__Objective__: Reproduce the listing word for word, beginning at the line that contains "Image resolution: width=618" and stopping after the line that contains "Action: tap(163, 33)". Leave the pictures out of your answer.

__Supplied entries__:
* * * * * * *
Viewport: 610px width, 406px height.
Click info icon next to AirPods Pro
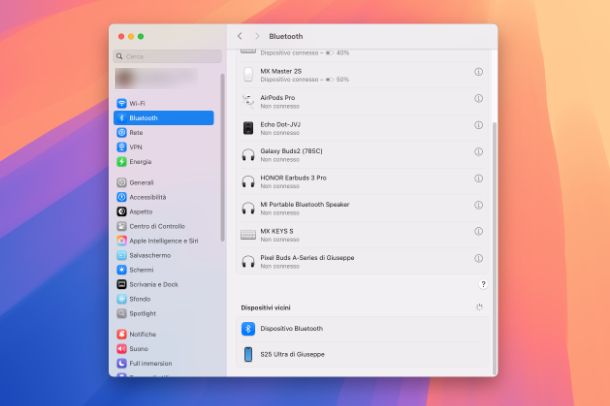coord(478,100)
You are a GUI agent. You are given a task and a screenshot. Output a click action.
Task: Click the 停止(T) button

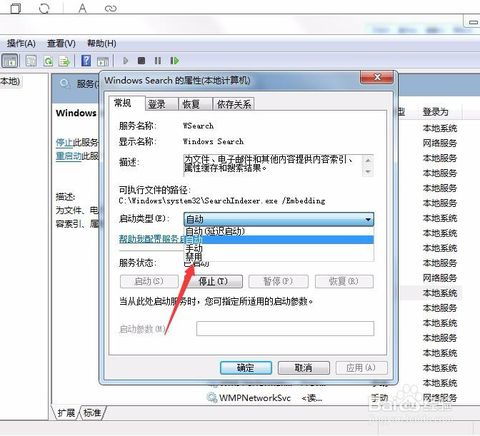[213, 281]
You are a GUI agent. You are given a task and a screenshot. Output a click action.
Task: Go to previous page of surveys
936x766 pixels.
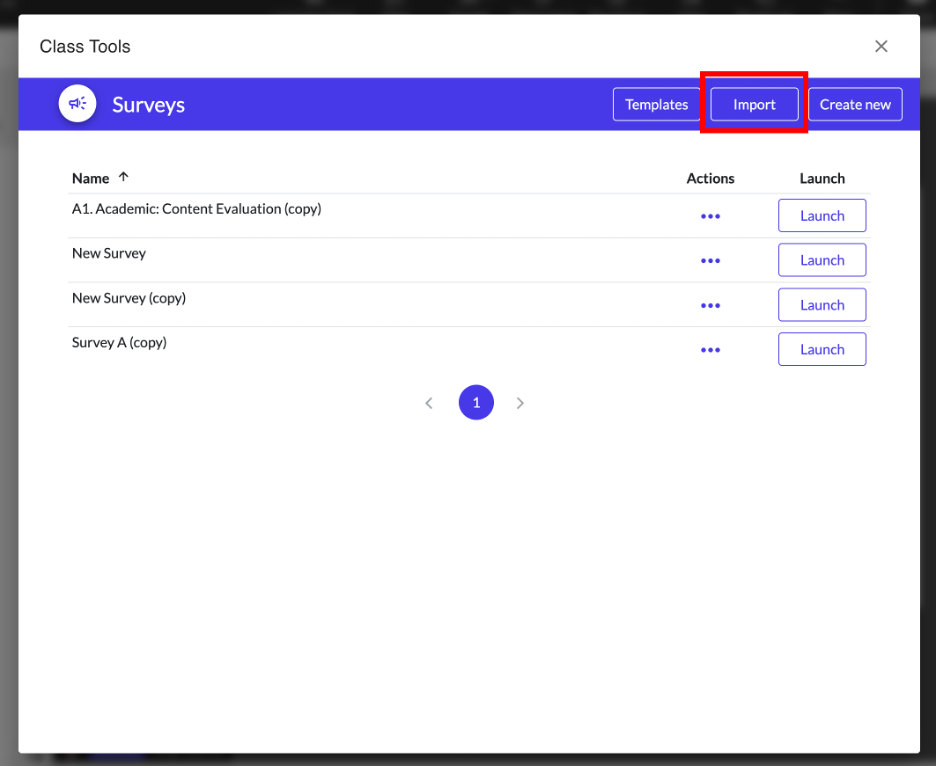(x=429, y=403)
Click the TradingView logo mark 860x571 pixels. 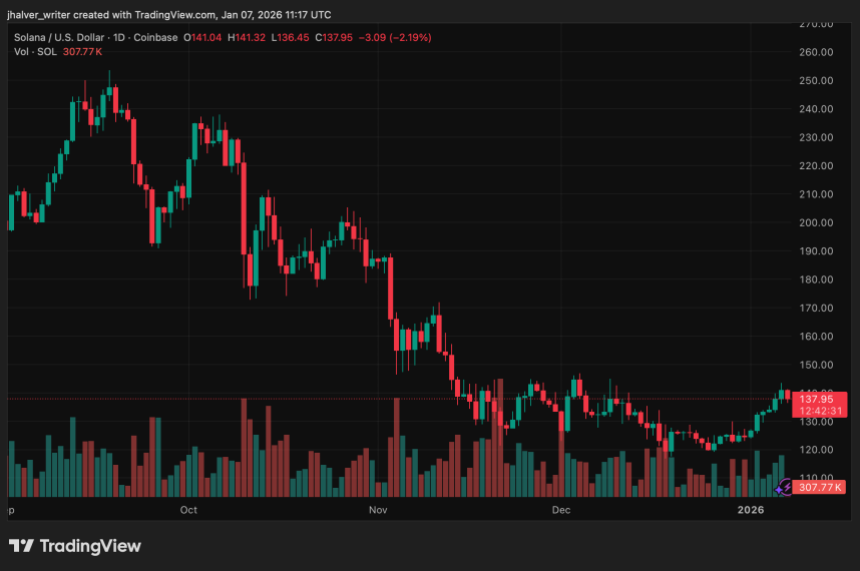(21, 546)
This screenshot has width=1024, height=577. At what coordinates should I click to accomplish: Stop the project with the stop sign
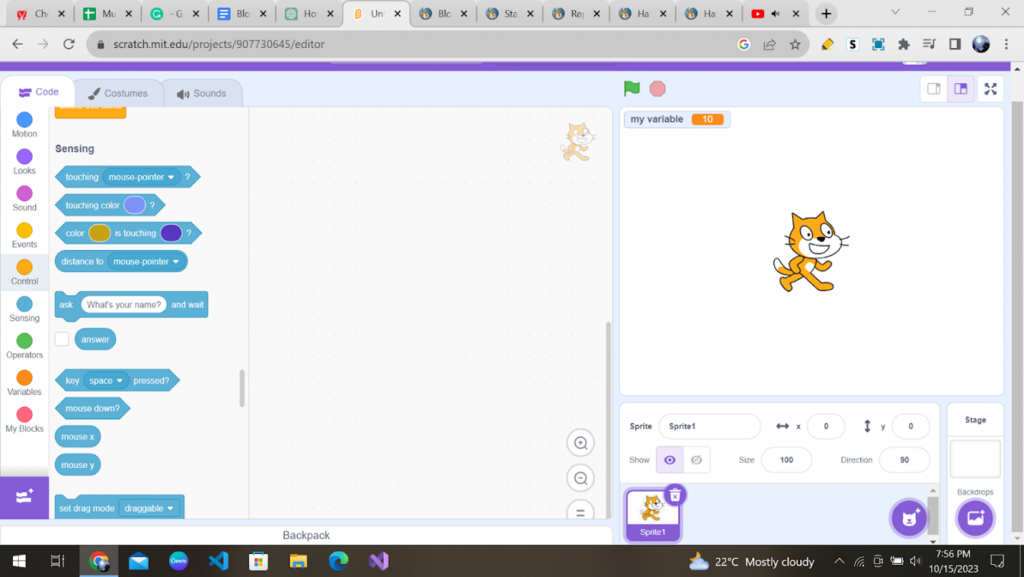[x=657, y=88]
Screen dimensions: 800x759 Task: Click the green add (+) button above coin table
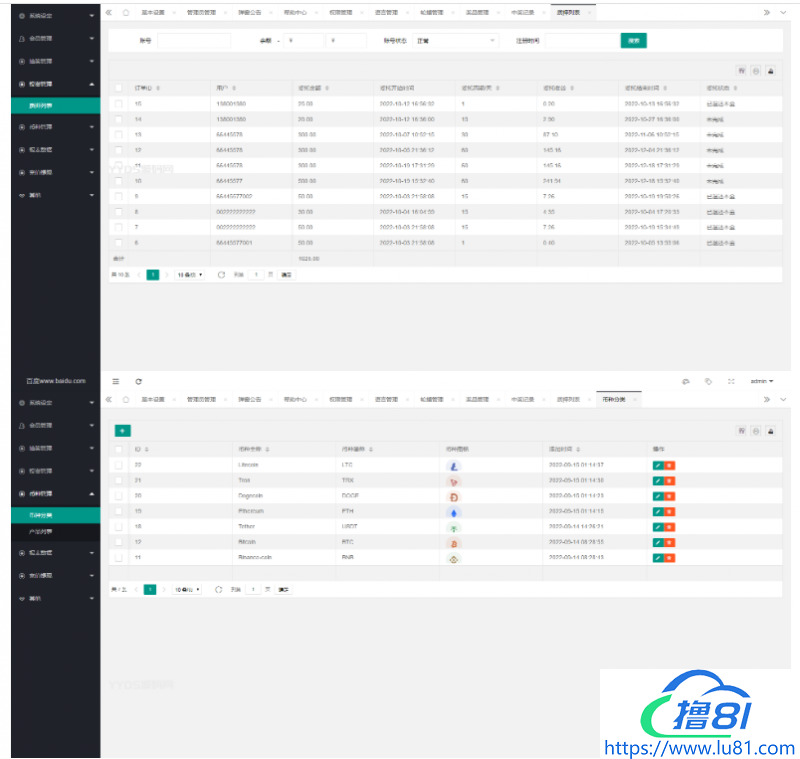[122, 430]
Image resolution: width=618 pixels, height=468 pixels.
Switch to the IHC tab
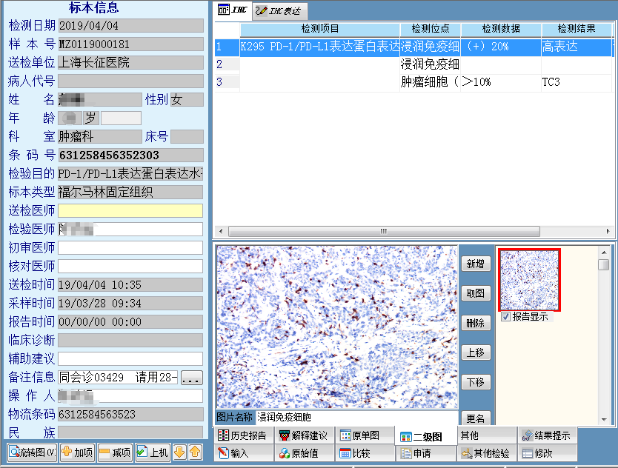[233, 10]
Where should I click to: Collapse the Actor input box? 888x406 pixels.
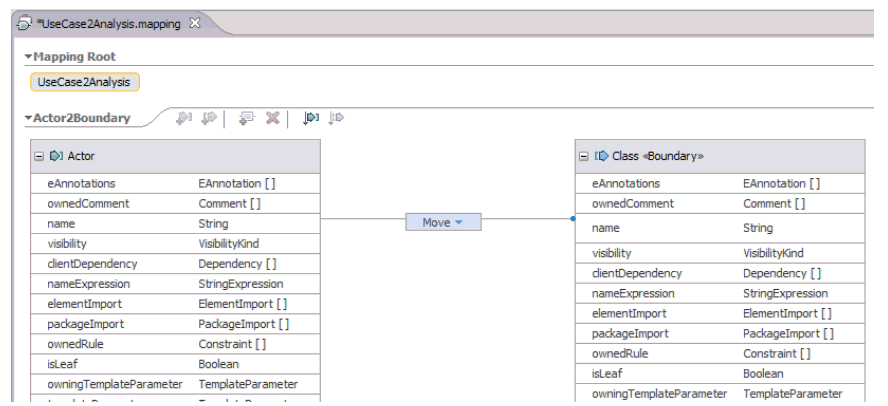(39, 156)
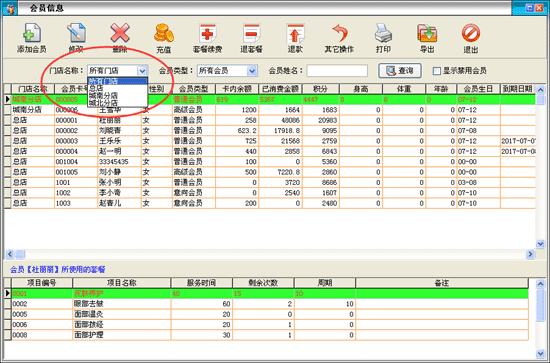Click the 添加会员 add member icon
The height and width of the screenshot is (363, 550).
(x=32, y=33)
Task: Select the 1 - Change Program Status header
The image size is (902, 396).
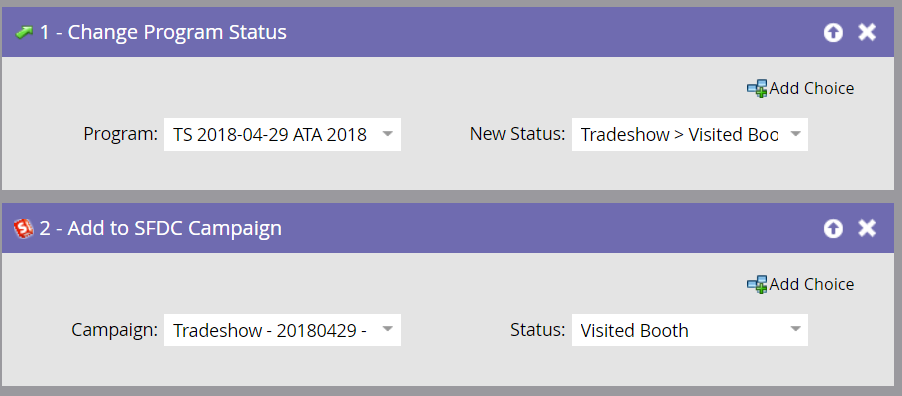Action: tap(163, 33)
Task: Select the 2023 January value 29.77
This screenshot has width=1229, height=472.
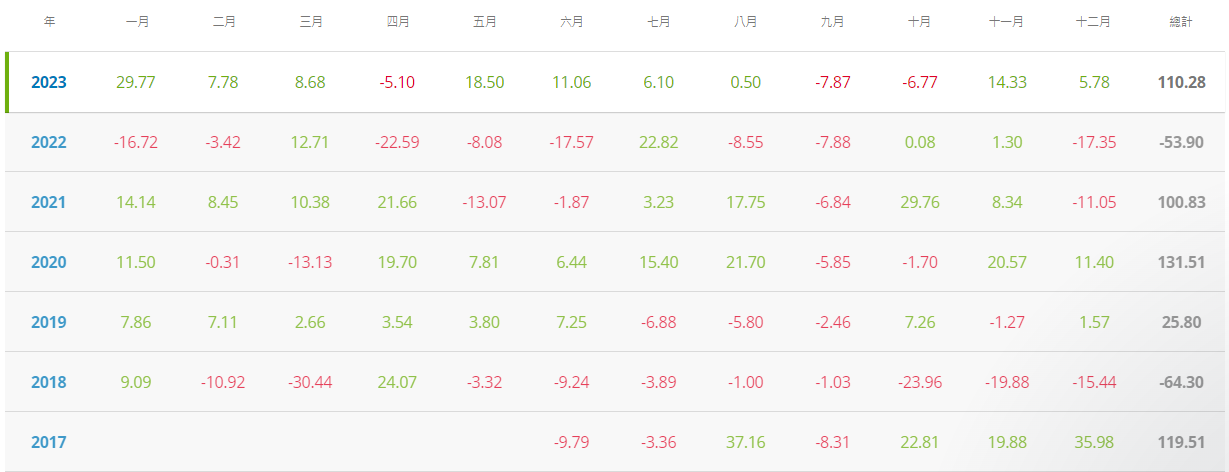Action: pos(137,82)
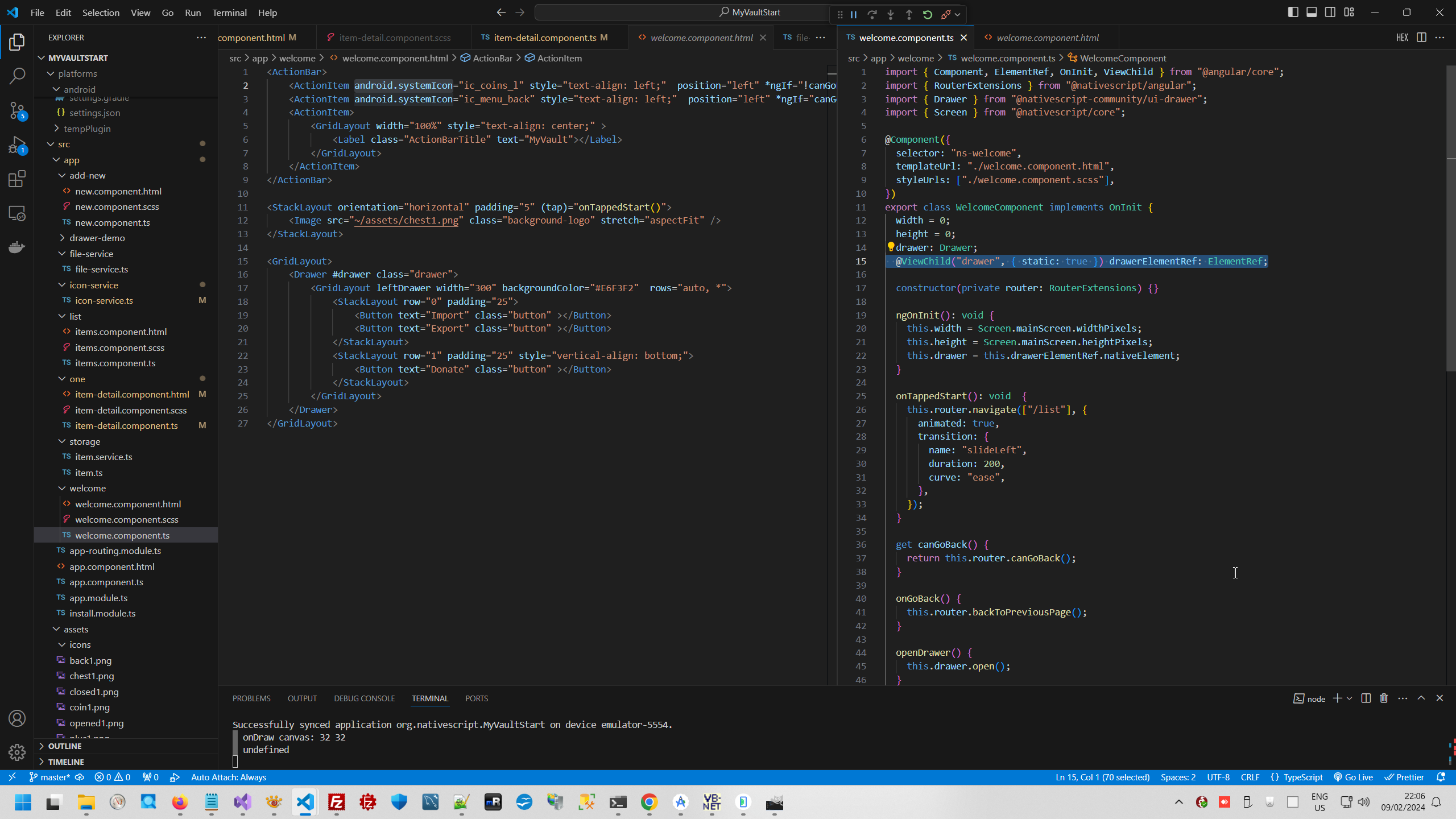1456x819 pixels.
Task: Open the Docker view in activity bar
Action: 17,247
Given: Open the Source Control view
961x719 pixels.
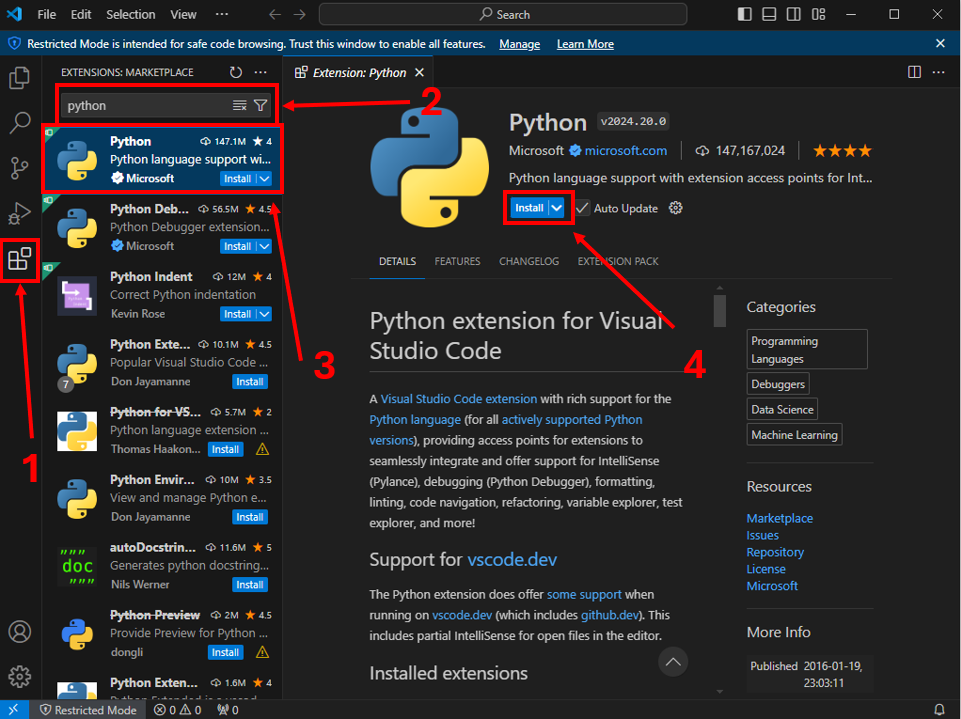Looking at the screenshot, I should point(20,167).
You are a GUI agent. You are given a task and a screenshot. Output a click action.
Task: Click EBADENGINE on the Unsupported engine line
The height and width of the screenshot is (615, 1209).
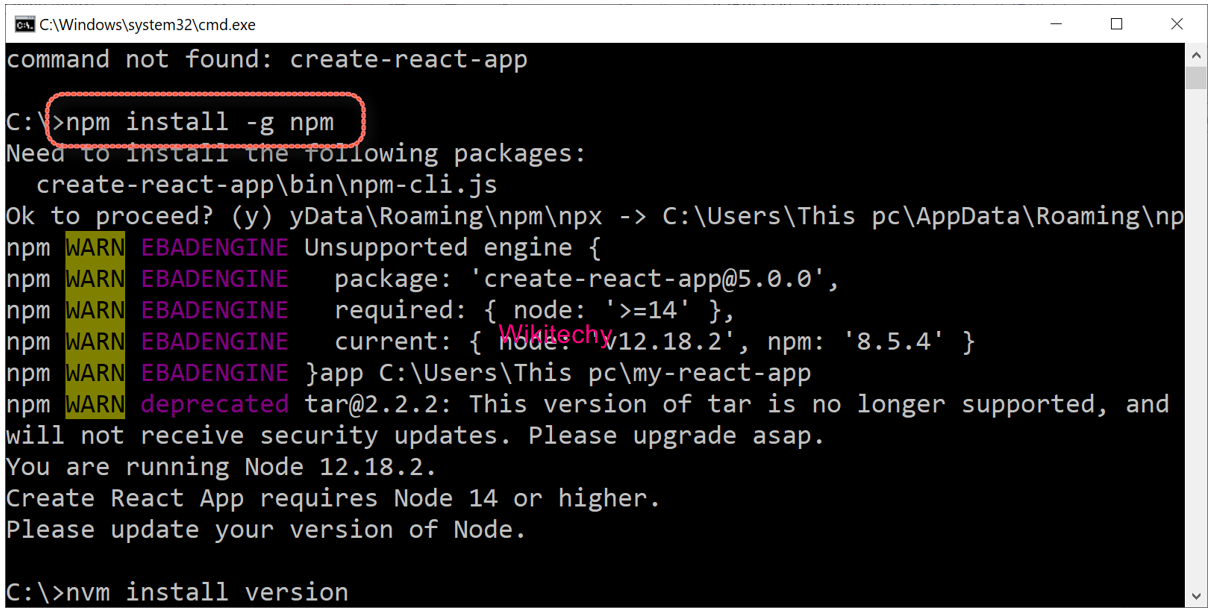[x=214, y=247]
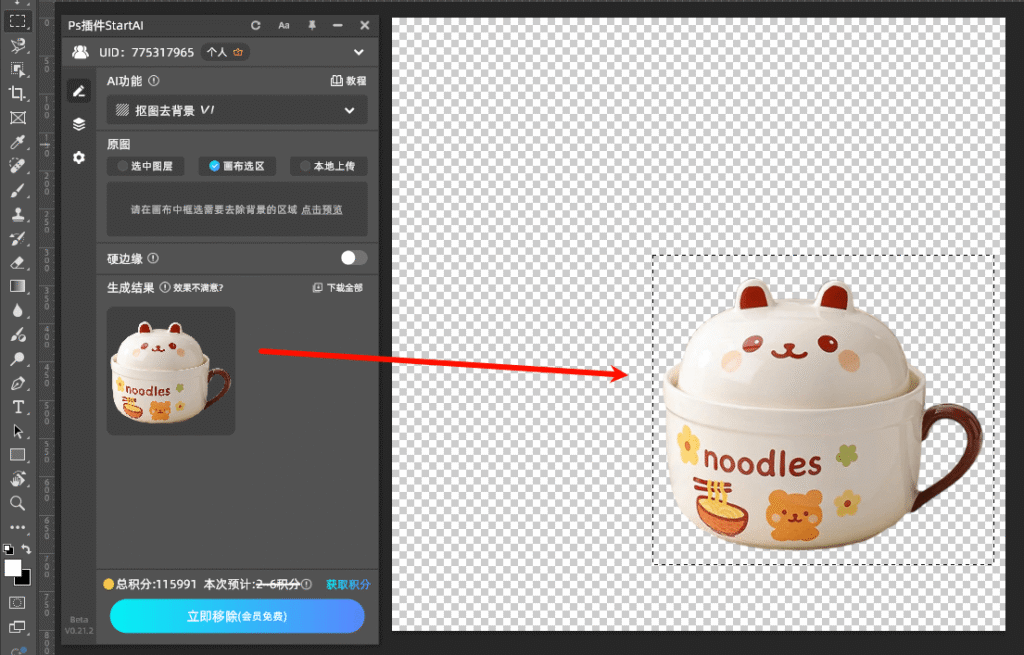
Task: Open the StartAI settings gear
Action: click(x=79, y=158)
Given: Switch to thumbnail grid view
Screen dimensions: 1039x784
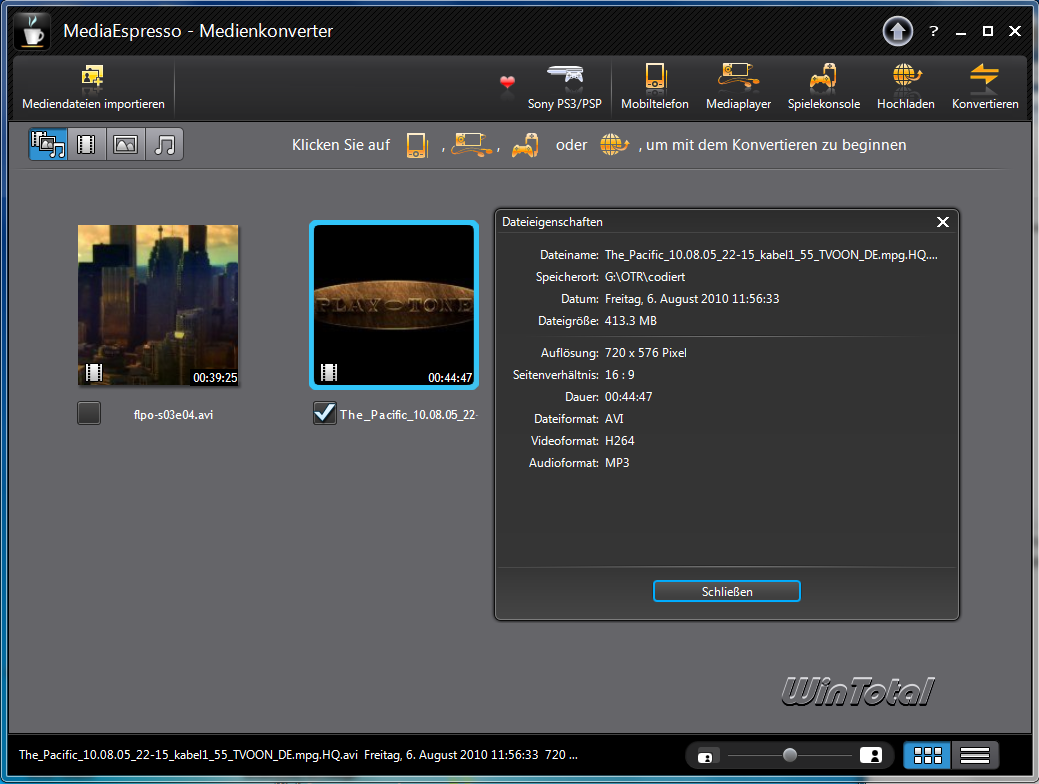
* * * * * * *
__Problem solution__:
Image resolution: width=618 pixels, height=468 pixels.
Switch to the IHC tab
[233, 10]
Where should I click to: Collapse the Actor input box? 888x406 pixels.
(39, 156)
Click the 添加会员 add member icon
The height and width of the screenshot is (363, 550).
(x=32, y=33)
Task: Select the 1 - Change Program Status header
The image size is (902, 396).
Action: tap(163, 33)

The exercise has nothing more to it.